### WHAT TO WORK ON:
Line by line, output the entries below exactly as they appear.

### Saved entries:
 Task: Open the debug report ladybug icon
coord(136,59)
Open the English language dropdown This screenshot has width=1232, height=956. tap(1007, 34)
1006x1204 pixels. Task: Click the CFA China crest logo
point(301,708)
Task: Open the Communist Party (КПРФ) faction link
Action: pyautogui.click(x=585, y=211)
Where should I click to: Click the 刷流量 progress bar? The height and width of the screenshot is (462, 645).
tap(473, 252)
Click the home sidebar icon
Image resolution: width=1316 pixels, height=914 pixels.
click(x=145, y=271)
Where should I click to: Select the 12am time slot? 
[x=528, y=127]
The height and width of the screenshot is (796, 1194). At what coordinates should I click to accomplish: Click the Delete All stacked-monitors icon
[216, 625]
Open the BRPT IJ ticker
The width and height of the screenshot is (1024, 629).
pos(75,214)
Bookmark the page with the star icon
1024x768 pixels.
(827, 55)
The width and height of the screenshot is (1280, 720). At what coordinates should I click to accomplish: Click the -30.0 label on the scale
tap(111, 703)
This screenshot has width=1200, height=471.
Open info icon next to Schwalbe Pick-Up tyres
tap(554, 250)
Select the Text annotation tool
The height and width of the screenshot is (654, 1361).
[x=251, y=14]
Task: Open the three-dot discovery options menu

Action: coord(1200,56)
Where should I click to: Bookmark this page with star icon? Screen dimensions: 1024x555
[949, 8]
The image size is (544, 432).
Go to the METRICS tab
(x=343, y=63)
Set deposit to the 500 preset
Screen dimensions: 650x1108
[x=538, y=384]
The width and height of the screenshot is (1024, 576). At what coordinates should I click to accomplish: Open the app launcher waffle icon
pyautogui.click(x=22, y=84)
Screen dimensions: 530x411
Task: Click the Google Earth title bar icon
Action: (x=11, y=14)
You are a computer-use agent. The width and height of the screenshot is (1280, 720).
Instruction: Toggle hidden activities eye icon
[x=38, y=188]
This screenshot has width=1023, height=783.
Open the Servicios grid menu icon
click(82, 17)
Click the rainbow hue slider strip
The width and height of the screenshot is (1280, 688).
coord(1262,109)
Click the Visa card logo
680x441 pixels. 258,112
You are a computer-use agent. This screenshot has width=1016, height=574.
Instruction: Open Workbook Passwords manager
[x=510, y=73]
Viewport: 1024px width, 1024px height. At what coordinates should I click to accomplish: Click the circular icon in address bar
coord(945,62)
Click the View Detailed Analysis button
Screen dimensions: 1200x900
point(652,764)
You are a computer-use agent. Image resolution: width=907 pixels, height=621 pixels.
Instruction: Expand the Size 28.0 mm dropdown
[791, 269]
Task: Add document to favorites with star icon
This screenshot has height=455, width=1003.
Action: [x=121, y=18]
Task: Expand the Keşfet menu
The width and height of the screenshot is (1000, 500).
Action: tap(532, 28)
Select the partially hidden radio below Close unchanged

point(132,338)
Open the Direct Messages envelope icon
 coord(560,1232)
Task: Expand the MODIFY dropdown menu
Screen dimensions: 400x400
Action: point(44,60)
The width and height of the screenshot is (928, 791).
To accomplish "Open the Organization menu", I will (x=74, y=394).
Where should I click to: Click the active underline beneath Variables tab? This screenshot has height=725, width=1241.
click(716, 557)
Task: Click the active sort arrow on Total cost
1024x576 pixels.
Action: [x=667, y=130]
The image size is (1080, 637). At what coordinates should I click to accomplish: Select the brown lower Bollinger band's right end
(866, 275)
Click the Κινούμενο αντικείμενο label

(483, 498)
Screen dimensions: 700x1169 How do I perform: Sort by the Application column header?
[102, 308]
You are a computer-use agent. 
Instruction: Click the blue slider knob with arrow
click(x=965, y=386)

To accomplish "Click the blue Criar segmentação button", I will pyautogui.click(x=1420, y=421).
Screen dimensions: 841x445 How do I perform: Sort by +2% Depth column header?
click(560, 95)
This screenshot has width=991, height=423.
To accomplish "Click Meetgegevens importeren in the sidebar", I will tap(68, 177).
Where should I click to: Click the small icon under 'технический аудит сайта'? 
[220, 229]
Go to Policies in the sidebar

### OUTPUT OF THE TASK:
 Task: Open the debug report ladybug icon
coord(136,59)
Open the English language dropdown This screenshot has width=1232, height=956. tap(1007, 34)
1006x1204 pixels. Task: Click the CFA China crest logo
point(301,708)
Task: Open the Communist Party (КПРФ) faction link
Action: pyautogui.click(x=585, y=211)
Where should I click to: Click the 刷流量 progress bar? The height and width of the screenshot is (462, 645).
tap(473, 252)
Click the home sidebar icon
Image resolution: width=1316 pixels, height=914 pixels.
click(x=145, y=271)
Where should I click to: Select the 12am time slot? 
[x=528, y=127]
The height and width of the screenshot is (796, 1194). At what coordinates should I click to accomplish: Click the Delete All stacked-monitors icon
[216, 625]
Open the BRPT IJ ticker
The width and height of the screenshot is (1024, 629).
pos(75,214)
Bookmark the page with the star icon
1024x768 pixels.
(827, 55)
The width and height of the screenshot is (1280, 720). At what coordinates should I click to accomplish: Click the -30.0 label on the scale
tap(111, 703)
This screenshot has width=1200, height=471.
Open info icon next to Schwalbe Pick-Up tyres
tap(554, 250)
Select the Text annotation tool
The height and width of the screenshot is (654, 1361).
[x=251, y=14]
Task: Open the three-dot discovery options menu

Action: coord(1200,56)
Where should I click to: Bookmark this page with star icon? Screen dimensions: 1024x555
[949, 8]
The image size is (544, 432).
Go to the METRICS tab
(x=343, y=63)
Set deposit to the 500 preset
Screen dimensions: 650x1108
[x=538, y=384]
The width and height of the screenshot is (1024, 576). At what coordinates should I click to accomplish: Open the app launcher waffle icon
pyautogui.click(x=22, y=84)
Screen dimensions: 530x411
Task: Click the Google Earth title bar icon
Action: (x=11, y=14)
You are a computer-use agent. The width and height of the screenshot is (1280, 720).
Instruction: Toggle hidden activities eye icon
[x=38, y=188]
This screenshot has width=1023, height=783.
Open the Servicios grid menu icon
click(82, 17)
Click the rainbow hue slider strip
The width and height of the screenshot is (1280, 688).
coord(1262,109)
Click the Visa card logo
680x441 pixels. 258,112
You are a computer-use agent. This screenshot has width=1016, height=574.
Instruction: Open Workbook Passwords manager
[x=510, y=73]
Viewport: 1024px width, 1024px height. At what coordinates should I click to accomplish: Click the circular icon in address bar
coord(945,62)
Click the View Detailed Analysis button
Screen dimensions: 1200x900
point(652,764)
You are a computer-use agent. Image resolution: width=907 pixels, height=621 pixels.
Instruction: Expand the Size 28.0 mm dropdown
[791, 269]
Task: Add document to favorites with star icon
This screenshot has height=455, width=1003.
Action: [x=121, y=18]
Task: Expand the Keşfet menu
The width and height of the screenshot is (1000, 500).
Action: tap(532, 28)
Select the partially hidden radio below Close unchanged

point(132,338)
Open the Direct Messages envelope icon
 coord(560,1232)
Task: Expand the MODIFY dropdown menu
Screen dimensions: 400x400
Action: point(44,60)
The width and height of the screenshot is (928, 791).
To accomplish "Open the Organization menu", I will (x=74, y=394).
Where should I click to: Click the active underline beneath Variables tab? This screenshot has height=725, width=1241.
click(716, 557)
Task: Click the active sort arrow on Total cost
1024x576 pixels.
Action: [x=667, y=130]
The image size is (1080, 637). At what coordinates should I click to accomplish: Select the brown lower Bollinger band's right end
(866, 275)
Click the Κινούμενο αντικείμενο label

(483, 498)
Screen dimensions: 700x1169 How do I perform: Sort by the Application column header?
[102, 308]
You are a computer-use agent. 
Instruction: Click the blue slider knob with arrow
click(x=965, y=386)

To accomplish "Click the blue Criar segmentação button", I will pyautogui.click(x=1420, y=421).
Screen dimensions: 841x445 How do I perform: Sort by +2% Depth column header?
click(560, 95)
This screenshot has width=991, height=423.
To accomplish "Click Meetgegevens importeren in the sidebar", I will tap(68, 177).
Where should I click to: Click the small icon under 'технический аудит сайта'? 
[220, 229]
Go to Policies in the sidebar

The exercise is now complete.